We have seen a number of key commodity prices come down sharply over the past few months, raising hopes that inflation will also head lower. Among others, wheat and cotton were down about 40% from their peaks earlier this year, with corn down about 25% from its corresponding high. There are also some early signs of disinflation starting to appear, as my colleague Matt Simpson highlighted earlier.

If inflation does come down, as we expect that it might, then this will renew hopes that the Fed and other central banks will stop their aggressive tightening in the not-too-distant future, and possibly even go in reverse in order to prevent a severe recession.

This is why it is important to keep an eye on bond yields, as that is where the so-called “smart money” is at. The US 10-year Treasury yield has struggled to hold above 3% in recent times, which is definitely a welcome sign for risk assets – and gold. But it needs to start falling and soon, otherwise gold will struggle to stay afloat.  

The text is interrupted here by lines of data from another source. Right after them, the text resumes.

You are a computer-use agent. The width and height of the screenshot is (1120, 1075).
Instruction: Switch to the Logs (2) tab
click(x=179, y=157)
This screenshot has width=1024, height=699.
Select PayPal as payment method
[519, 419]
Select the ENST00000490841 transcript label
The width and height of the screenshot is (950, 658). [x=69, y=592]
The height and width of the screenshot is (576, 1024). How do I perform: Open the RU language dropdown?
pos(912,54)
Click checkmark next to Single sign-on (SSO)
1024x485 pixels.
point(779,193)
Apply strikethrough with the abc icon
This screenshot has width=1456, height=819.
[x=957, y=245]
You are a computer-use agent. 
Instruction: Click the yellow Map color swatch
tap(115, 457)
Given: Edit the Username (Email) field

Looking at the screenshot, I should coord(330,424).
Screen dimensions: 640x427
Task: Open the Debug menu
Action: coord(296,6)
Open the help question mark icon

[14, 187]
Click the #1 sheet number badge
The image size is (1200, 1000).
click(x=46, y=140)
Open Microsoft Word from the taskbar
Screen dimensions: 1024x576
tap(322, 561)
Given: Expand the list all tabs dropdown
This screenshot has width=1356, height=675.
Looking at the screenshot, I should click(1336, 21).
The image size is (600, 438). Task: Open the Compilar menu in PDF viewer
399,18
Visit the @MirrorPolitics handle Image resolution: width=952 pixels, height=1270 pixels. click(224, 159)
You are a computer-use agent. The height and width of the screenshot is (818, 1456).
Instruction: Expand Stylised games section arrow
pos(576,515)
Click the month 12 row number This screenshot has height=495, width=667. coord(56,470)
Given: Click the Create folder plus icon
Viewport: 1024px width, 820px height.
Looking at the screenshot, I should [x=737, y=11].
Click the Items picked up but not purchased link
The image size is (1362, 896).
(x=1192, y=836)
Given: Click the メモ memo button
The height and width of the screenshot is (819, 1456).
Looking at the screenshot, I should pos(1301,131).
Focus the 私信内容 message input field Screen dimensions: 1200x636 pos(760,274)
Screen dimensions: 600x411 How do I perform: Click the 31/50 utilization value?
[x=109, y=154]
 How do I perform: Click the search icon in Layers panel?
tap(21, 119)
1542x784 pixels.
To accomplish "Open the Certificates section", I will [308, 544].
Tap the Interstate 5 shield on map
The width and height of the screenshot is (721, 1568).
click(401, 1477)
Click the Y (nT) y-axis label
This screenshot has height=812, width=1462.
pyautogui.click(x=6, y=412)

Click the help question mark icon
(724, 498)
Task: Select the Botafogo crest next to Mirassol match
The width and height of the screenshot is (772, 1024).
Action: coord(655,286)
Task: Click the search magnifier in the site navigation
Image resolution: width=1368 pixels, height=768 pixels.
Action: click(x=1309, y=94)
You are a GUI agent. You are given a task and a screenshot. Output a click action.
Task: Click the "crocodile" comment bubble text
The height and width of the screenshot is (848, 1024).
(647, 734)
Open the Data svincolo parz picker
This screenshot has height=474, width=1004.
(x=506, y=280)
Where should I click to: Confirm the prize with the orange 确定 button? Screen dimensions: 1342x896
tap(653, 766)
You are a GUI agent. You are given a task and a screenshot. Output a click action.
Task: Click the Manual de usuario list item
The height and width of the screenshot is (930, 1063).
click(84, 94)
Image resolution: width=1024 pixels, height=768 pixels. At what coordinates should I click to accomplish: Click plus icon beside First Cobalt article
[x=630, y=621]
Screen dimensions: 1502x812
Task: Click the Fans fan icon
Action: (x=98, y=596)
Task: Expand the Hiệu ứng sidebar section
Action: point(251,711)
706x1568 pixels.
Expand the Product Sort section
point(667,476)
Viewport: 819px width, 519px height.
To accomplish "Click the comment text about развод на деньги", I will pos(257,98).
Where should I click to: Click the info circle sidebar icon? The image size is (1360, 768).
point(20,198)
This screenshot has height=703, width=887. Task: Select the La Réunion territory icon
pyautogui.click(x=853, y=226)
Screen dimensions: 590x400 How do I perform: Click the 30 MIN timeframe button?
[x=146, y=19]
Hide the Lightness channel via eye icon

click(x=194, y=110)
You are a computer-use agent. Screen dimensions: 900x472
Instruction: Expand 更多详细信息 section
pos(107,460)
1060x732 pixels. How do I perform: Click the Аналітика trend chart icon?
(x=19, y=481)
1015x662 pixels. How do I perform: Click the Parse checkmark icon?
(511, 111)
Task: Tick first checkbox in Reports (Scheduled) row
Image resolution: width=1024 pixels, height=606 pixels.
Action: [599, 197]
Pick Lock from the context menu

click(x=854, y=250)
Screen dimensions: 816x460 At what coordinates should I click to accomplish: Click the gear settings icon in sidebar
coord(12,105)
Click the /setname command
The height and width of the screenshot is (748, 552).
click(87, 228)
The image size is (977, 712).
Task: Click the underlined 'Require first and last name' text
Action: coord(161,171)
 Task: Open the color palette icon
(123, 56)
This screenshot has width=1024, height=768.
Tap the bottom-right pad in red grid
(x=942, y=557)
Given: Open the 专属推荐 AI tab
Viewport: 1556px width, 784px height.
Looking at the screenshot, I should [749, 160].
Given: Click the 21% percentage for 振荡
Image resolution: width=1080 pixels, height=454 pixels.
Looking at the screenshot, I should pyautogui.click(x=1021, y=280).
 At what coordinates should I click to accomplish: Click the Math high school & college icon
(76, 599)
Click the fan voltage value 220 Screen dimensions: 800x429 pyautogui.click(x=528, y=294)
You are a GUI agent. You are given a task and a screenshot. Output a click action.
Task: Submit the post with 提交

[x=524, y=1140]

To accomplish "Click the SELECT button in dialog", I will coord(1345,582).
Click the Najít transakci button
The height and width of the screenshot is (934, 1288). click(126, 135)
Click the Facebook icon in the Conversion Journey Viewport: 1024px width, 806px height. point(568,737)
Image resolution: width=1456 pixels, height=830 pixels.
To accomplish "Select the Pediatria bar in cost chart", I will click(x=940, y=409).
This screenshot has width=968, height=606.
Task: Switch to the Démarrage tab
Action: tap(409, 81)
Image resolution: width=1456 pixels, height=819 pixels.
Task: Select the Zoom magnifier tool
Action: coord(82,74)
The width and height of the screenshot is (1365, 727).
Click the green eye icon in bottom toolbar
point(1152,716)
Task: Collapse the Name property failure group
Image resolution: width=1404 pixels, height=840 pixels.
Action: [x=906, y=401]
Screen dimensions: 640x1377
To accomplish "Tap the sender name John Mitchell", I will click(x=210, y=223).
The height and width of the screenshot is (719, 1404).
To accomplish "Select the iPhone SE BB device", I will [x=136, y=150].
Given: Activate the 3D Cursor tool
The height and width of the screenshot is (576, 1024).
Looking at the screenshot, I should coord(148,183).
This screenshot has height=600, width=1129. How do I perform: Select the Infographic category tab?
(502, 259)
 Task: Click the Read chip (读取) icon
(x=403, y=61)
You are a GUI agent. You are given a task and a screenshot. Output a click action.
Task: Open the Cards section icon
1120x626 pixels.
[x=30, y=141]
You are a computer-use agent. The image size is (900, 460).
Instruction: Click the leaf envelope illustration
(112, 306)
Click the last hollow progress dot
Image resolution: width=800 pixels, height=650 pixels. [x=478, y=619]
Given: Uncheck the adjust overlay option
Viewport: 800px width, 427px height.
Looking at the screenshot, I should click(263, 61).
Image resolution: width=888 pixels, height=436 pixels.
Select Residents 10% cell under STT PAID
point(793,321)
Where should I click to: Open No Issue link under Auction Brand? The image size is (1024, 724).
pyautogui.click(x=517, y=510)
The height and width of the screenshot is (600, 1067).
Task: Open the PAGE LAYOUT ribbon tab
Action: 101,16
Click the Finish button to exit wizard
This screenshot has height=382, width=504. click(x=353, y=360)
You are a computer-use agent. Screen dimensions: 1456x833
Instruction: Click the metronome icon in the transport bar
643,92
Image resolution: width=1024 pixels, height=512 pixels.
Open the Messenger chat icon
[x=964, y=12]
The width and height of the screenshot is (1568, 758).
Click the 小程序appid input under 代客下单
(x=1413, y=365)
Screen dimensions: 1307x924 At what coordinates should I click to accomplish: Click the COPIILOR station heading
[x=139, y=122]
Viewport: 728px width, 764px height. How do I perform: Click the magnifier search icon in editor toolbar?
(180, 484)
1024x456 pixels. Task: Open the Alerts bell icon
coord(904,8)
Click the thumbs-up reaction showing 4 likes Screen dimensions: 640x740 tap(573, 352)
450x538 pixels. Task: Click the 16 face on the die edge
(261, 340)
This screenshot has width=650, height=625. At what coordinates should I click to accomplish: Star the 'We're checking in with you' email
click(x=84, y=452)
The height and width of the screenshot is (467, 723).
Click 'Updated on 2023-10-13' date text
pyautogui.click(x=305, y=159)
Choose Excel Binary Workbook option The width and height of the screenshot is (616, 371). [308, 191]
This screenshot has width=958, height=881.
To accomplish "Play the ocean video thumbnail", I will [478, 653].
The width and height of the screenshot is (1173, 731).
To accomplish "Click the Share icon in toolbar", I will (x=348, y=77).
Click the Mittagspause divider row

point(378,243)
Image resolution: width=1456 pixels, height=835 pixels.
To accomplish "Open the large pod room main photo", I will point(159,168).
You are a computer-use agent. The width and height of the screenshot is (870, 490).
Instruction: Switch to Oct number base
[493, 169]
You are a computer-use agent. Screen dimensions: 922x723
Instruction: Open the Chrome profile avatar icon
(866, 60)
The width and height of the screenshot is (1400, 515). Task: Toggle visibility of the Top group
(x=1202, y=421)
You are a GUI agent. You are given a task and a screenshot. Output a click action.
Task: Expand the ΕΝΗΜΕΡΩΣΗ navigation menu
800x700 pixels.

Gold itself is definitely not out of the woods just yet. But prices are severely oversold as per the RSI indicator – although this is not to be taken as a sign of strength for the underlying gold price, for it shows the opposite. That being said and given everything mentioned above, I would imagine some dip-buying might take place around current levels – especially with support at around $1700 being tested here (give or take $10). As traders, though, we must see a reversal pattern here on gold, before thinking of any long trades, so that we have a clear invalidation level to work against.